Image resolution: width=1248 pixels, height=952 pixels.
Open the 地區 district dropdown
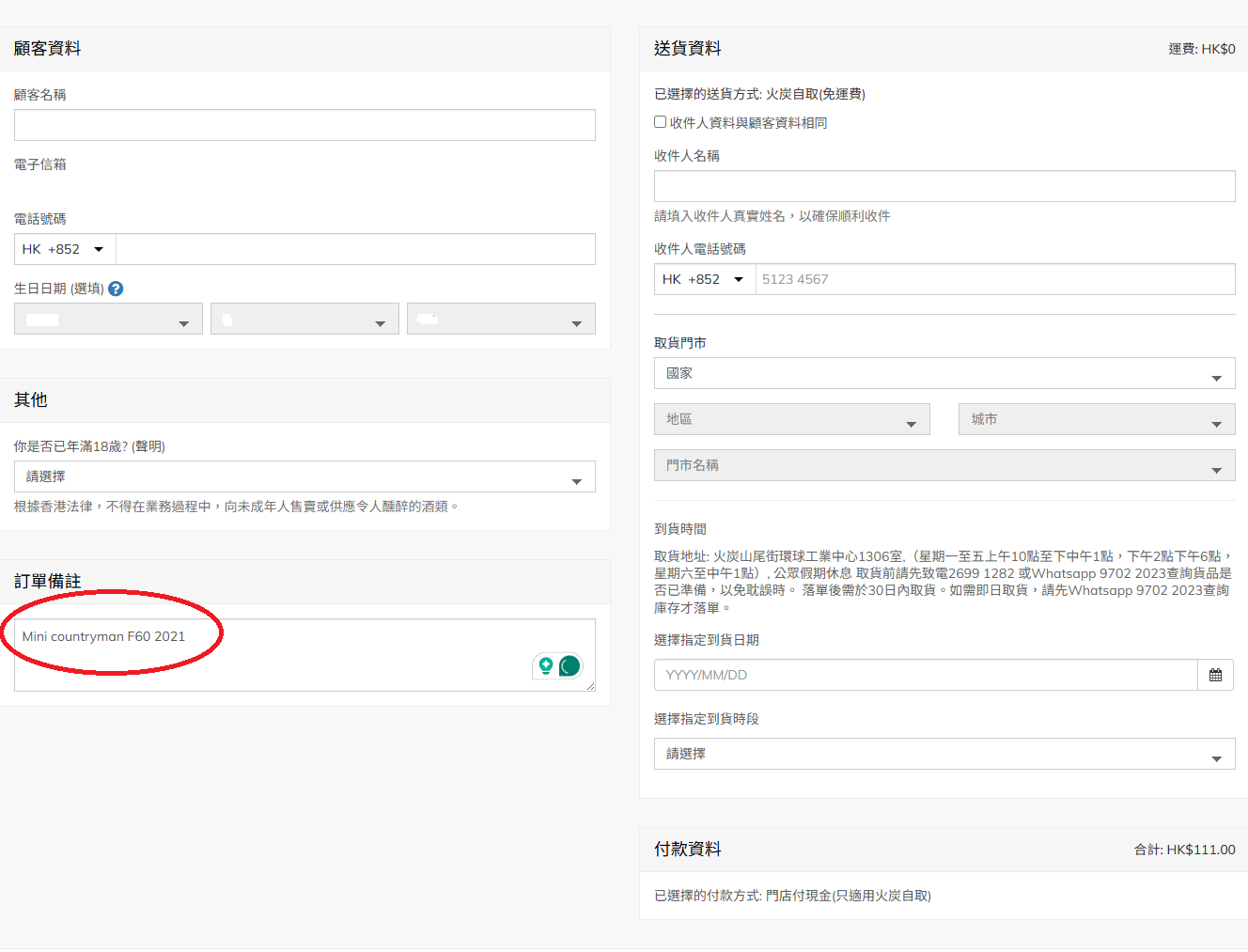791,419
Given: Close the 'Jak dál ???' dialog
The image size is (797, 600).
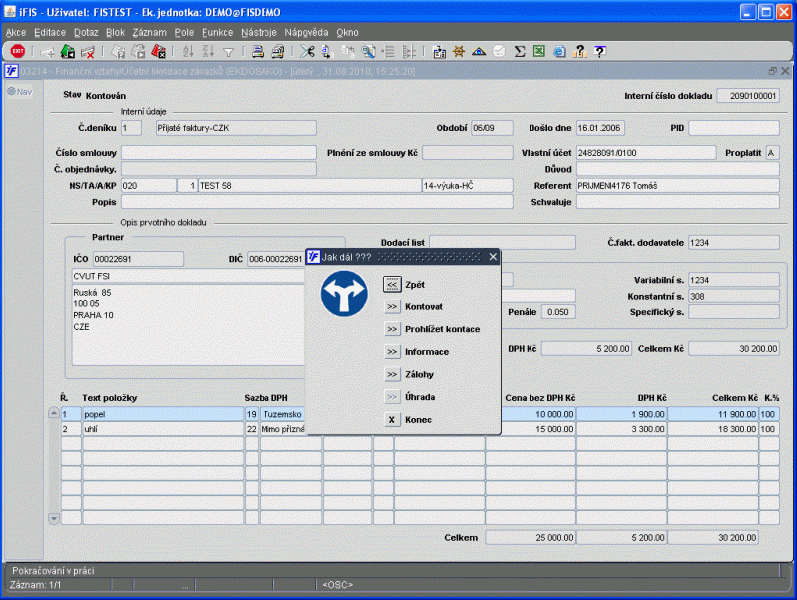Looking at the screenshot, I should [493, 257].
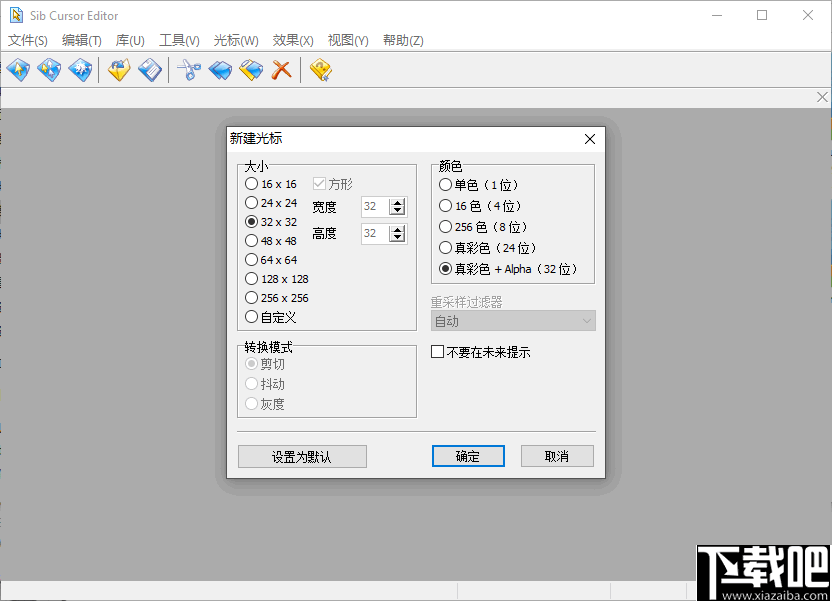This screenshot has height=601, width=832.
Task: Cut selection using the scissors icon
Action: (x=190, y=70)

**Task instructions:** Drop every picture from the data, then output all the rest exactly.

**Worked solution:**
Image resolution: width=1248 pixels, height=952 pixels.
Open the 地區 district dropdown
791,419
Given: Close the 'Jak dál ???' dialog
The image size is (797, 600).
Looking at the screenshot, I should [493, 257].
This screenshot has height=601, width=832.
Task: Cut selection using the scissors icon
Action: (x=190, y=70)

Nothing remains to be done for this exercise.